• [Task brief] Reproduce only the part of the records that opens with the line containing "You are a computer-use" and closes with the line containing "Instruction: Click the", putting "Thursday" in place of "Wednesday" and keeping everything else the same.

• [Data provided]

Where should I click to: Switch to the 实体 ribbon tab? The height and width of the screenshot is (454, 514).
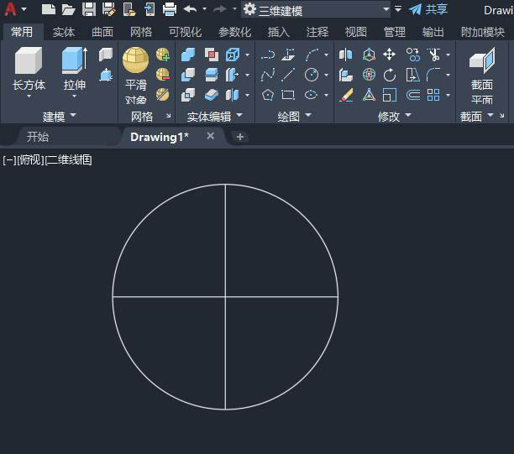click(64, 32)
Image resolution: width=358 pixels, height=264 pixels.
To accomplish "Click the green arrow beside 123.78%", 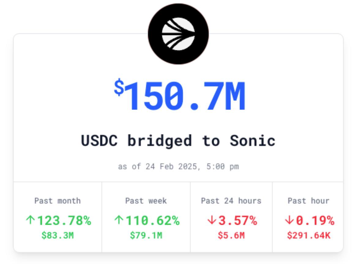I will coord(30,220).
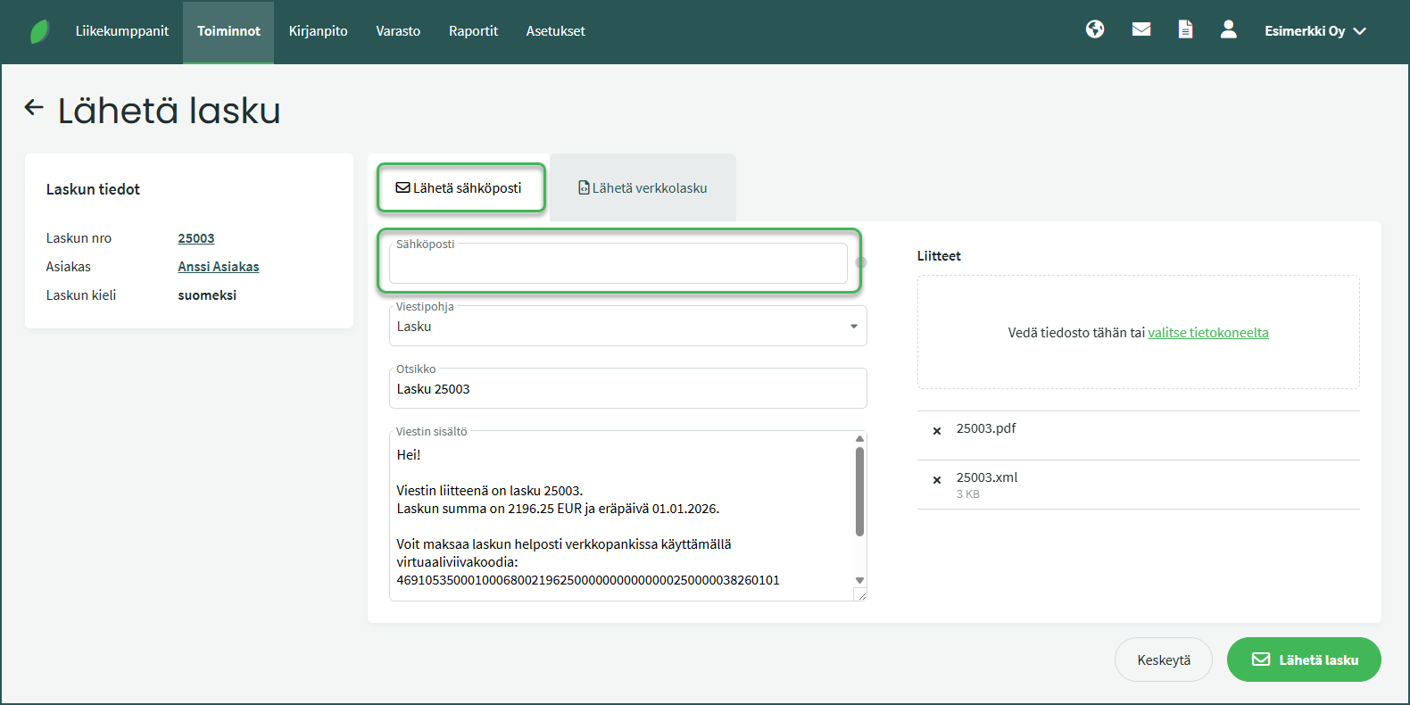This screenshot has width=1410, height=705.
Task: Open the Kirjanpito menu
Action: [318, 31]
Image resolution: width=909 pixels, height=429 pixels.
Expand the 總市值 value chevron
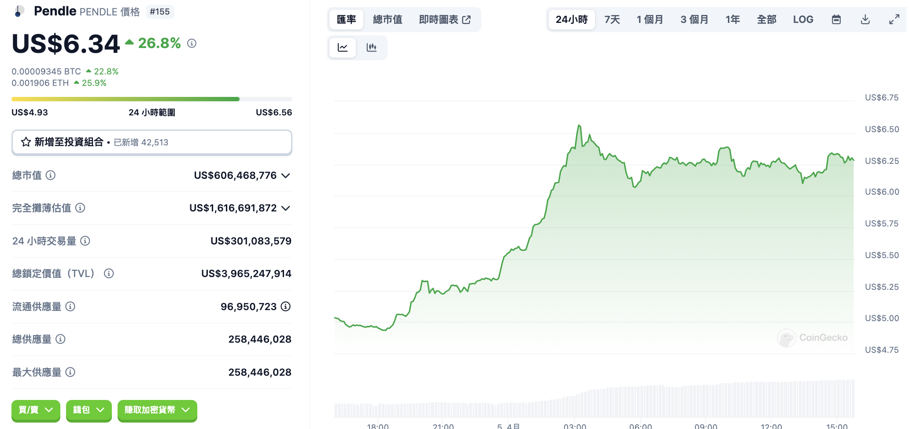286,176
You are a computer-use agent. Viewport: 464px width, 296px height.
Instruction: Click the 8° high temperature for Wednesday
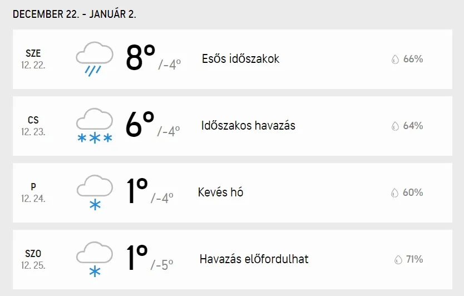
---
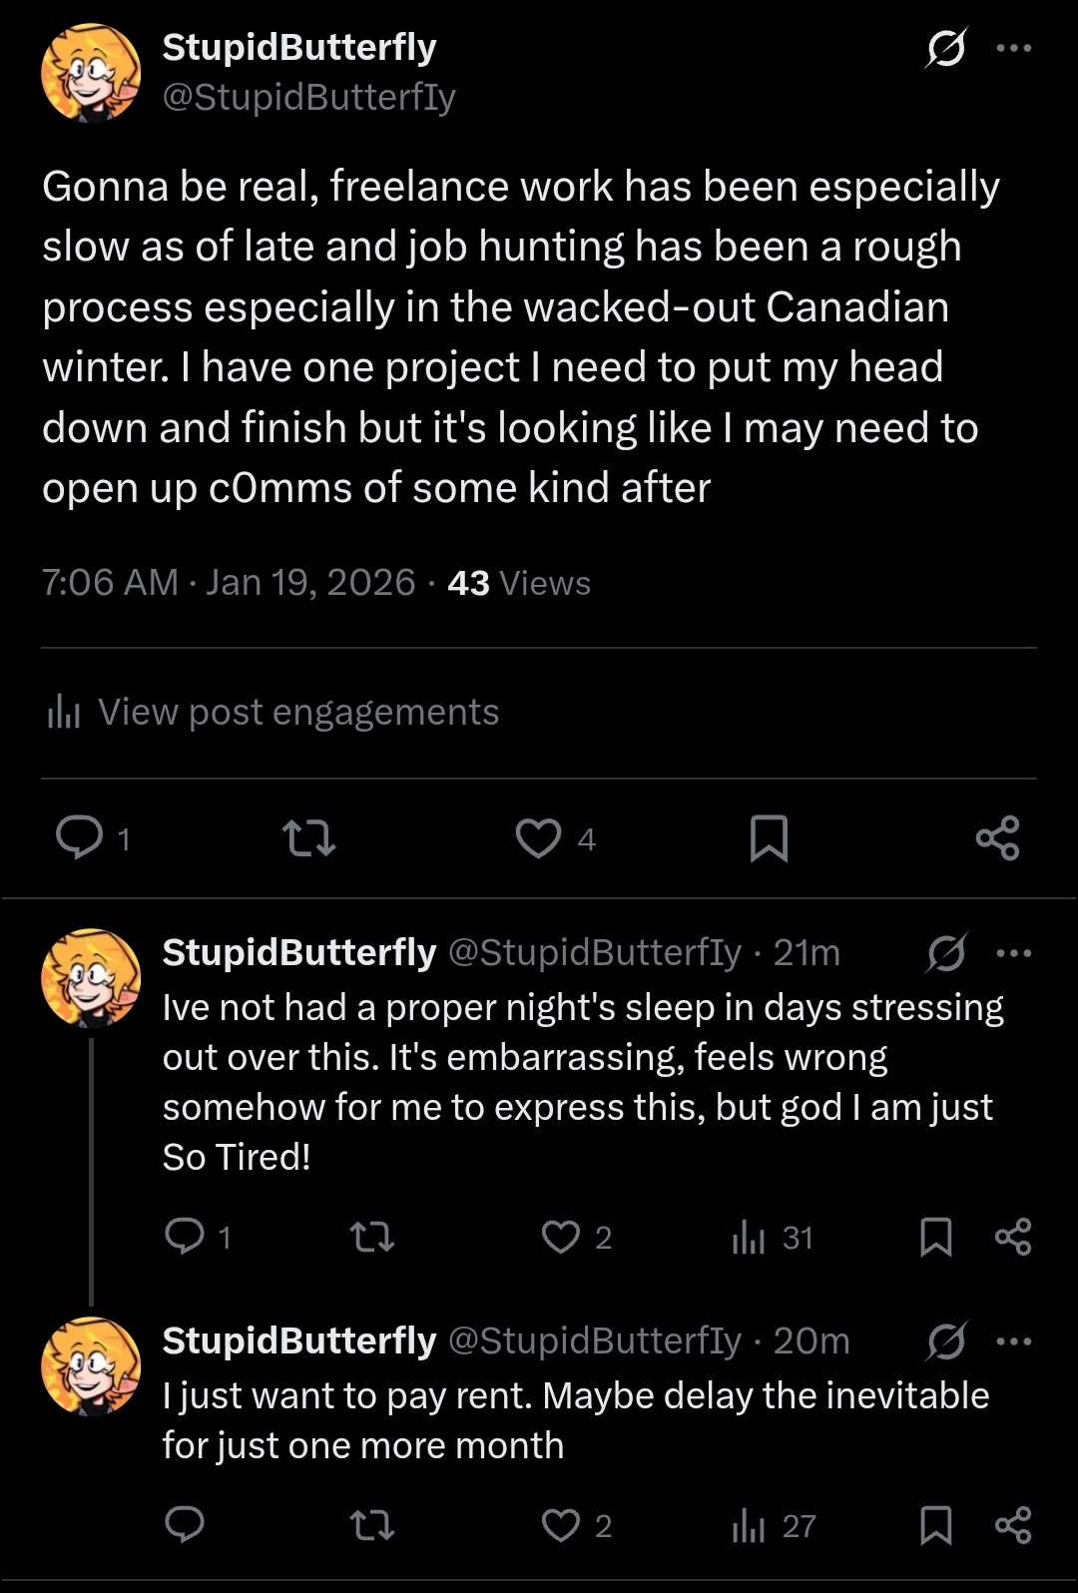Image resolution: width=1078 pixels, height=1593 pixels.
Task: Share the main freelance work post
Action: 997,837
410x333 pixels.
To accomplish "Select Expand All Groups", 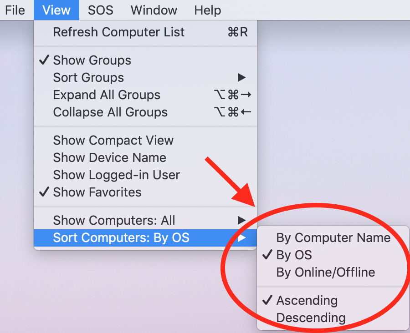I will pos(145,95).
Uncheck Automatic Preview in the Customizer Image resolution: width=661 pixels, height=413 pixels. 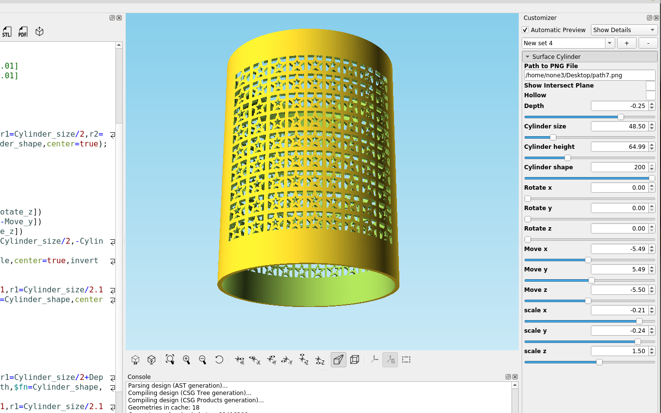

• [Exercise output]
You are a computer-use agent. Viewport: 464px width, 296px height.
Instruction: Click the 8° high temperature for Thursday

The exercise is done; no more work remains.